- Traditional Chinese: 詠春大兄
- Simplified Chinese: 咏春大兄
- Literal meaning: Wing Chun Big Boss
- Hanyu Pinyin: yǒng chūn dà xiōng
- Directed by: Singloy Wang
- Written by: Yi Kwan; Sung Hsiang-yu [zh];
- Produced by: C.H. Wong
- Starring: Bruce Li; Caryn White; Betty Chen; Ernest 'Curt' Curtis;
- Cinematography: Chen Wing Sing
- Music by: Anders Nelsson
- Production company: First Films
- Release date: 7 October 1976;
- Running time: 90 minutes
- Country: Hong Kong
- Language: Mandarin

= The Dragon Lives =

1976 Hong Kong film by Singloy Wang

The Dragon Lives (詠春大兄 (wing6 cheun1 daai6 hing1, Yǒng Chūn Dà Xiōng)), also known as He's a Legend, He's a Hero, is a 1976 Hong Kong martial arts film starring Bruce Li and directed by Wang Hsing-lei (credited as Singloy Wang). A fictional account of Bruce Lee's life, it is one of numerous films which exploited the popularity of Lee after his death, a practice called Bruceploitation. The film was released in the United States by Film Ventures International on 19 September 1978.

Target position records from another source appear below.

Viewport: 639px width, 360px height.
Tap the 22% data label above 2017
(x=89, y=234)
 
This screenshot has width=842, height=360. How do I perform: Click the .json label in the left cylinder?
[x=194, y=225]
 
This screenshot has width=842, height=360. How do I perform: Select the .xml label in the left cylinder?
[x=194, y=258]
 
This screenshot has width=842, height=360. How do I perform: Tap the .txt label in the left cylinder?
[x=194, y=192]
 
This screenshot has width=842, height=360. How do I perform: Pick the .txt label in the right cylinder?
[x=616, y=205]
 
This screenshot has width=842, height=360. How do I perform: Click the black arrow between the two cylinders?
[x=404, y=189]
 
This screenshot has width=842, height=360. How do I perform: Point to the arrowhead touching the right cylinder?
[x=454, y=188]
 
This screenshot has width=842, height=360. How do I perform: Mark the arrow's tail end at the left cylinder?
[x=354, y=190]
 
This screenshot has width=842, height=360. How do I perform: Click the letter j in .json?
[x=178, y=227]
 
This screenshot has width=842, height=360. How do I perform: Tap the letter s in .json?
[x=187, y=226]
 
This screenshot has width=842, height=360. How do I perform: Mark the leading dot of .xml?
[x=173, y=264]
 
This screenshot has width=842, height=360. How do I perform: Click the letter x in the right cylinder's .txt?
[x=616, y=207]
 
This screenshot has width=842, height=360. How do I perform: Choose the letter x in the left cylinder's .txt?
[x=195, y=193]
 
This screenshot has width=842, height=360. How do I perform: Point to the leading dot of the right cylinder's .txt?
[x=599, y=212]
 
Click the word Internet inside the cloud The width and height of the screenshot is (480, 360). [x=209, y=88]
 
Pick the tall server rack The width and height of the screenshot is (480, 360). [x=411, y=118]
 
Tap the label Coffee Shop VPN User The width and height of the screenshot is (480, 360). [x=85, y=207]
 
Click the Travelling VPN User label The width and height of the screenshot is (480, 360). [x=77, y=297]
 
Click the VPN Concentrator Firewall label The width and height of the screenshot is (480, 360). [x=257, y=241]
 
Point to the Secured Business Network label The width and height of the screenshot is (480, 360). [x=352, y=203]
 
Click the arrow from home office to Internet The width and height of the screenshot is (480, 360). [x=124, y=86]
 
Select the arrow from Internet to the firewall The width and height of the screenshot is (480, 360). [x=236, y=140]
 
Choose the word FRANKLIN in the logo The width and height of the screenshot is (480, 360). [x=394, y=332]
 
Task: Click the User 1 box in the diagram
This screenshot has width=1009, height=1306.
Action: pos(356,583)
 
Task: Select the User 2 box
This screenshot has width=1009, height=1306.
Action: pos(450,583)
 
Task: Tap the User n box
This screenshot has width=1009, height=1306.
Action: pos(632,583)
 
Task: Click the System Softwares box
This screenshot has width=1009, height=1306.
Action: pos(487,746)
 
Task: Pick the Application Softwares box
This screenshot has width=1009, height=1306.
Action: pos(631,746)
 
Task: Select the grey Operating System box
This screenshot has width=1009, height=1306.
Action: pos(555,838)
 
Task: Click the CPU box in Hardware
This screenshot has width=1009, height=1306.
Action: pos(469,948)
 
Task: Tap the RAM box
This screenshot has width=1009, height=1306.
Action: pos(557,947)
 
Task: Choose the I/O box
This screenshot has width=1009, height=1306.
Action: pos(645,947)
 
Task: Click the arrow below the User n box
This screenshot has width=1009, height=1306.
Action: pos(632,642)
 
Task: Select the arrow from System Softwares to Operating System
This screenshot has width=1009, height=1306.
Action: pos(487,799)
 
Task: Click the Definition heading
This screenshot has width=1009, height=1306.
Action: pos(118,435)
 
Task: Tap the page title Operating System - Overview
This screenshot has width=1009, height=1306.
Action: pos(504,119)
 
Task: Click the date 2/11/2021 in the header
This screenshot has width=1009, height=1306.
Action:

The film has often been mistaken for Bruce Lee: The Man, The Myth, another 1976 film depicting Bruce Lee's life and starring Bruce Li.

==Cast==
- Ho Chung-tao (Bruce Li) as Bruce Lee
- Caryn White as Lin, Bruce's wife
- Chen Pei-zhen (Betty Chen) as Betty Ting Pei
- Ernest 'Curt' Curtis as Sam Curtis, a boxer
- Joe Nerbonne
- Fred Cargle
- Lee Wan-chung (Li Won Chung) as Raymond Chow, a film producer
- Elton Hugee
- Jim Burnett
- Kjell Wallen
- Mark Ruth
- Jack Nickelson
- Su Hsiang as Lo Wei, a film director
- Hsieh Han as swordsman in film-shooting
- Yam Ho as Bruce's friend

==Release==
The Dragon Lives was released in Hong Kong on 7 October 1976. In the United States, the film was released by Film Ventures International on 19 September 1978.

===Critical response===
Poll, a critic for the American film magazine Variety, criticized the technical deficiencies of The Dragon Lives ("cracking noises regularly precede the blows themselves.... characters appear in consecutive frames dressed differently"), but noted that its target audience is the least critical among moviegoers. The critic would also surmise that the film could have a short run in cinemas due to being less bloody than other Bruce Lee-inspired films.

==Home media==
The Dragon Lives was released on DVD in the United States on 12 March 2002.